遊園地の花形アトラクションでもある絶叫マシンの代表格「ジェットコースター」。その起源はロシアの山にありました。寒気が強いロシアでは、15世紀頃から凍りついた雪山をソリで滑り降りる遊びがあり、このソリ遊びがジェットコースターの原型といわれています。

16~17世紀には、人工の氷の滑り台のようなものをソリで滑り降りる「氷滑り」が登場し、17世紀にはサンクトペテルブルクに高さ24m、斜度50度という規模のものが作られていたようです。このソリ遊びは「ロシアの山」と呼ばれていました。1784年には、一年中ソリ遊びが楽しめるように、車輪をつけたソリで滑走するローラーコースターがオラニエンバウム宮殿に建設されます。

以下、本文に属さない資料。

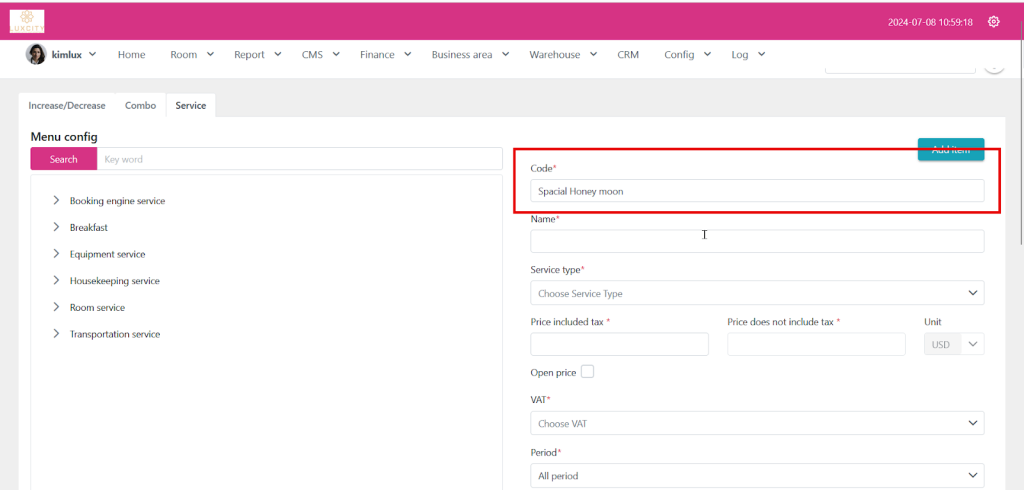Click Room service expand arrow
The height and width of the screenshot is (490, 1024).
pos(56,307)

19世紀初頭のフランス、ボージュの採石場では、丘に敷かれた線路を箱型のソリで滑り降りる遊びがあったといわれ、オラニエンバウム宮殿のコースターが伝わったものと考えられているそうです。1817年にはパリに「ベルビルのロシアの山」というコースターが作られ、1873年に開催されたウィーン万国博覧会で「ロシアの山」というアトラクションが設置されるなど、まさに「ロシアの山」を起源に発展していったのです。

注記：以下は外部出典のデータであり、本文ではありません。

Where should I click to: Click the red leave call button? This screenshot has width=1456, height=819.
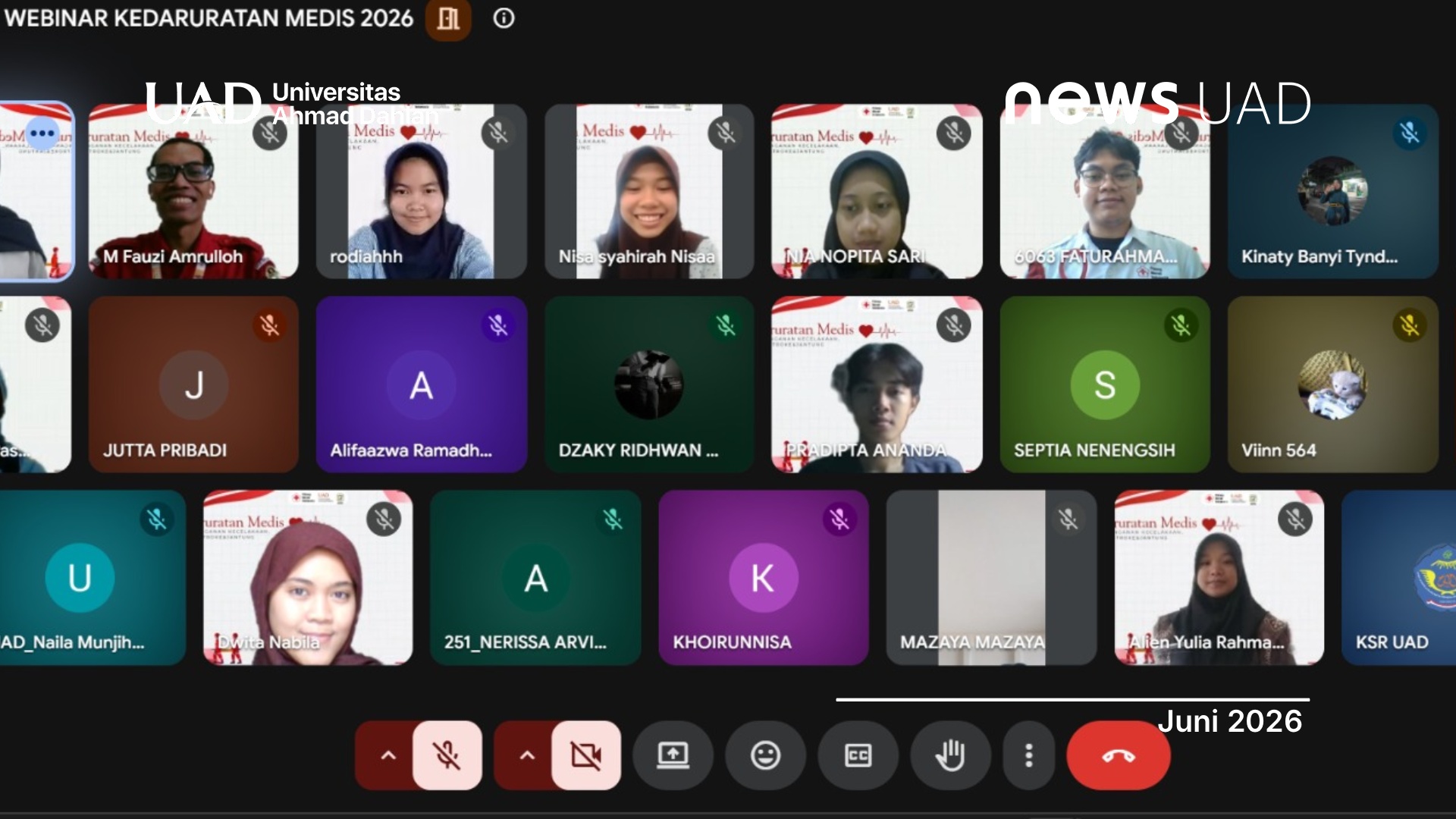(x=1119, y=755)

一方、アメリカでは、1827年にペンシルベニア州サミットヒルの鉱山で石炭を運ぶために設置されたトロッコを、輸送が少なくなった1850年頃に鉱山を駆け下りるアトラクションとして利用していたことをヒントに、コースターが誕生しました。1884年、ニューヨークのコニーアイランドに登場した「スイッチバック・グラビティ・プレジャー・レールウェイ」が、現在のジェットコースターの原型とされています。

ちなみに「ジェットコースター」は和製英語で、英語では一般に「ローラーコースター」、イギリスでは「スイッチバック」と呼びます。フランスやイタリア、スペインでは、各国の言語で「ロシアの山」と呼ばれているのですが、今のロシアでは「アメリカの山」と呼ばれているそうです。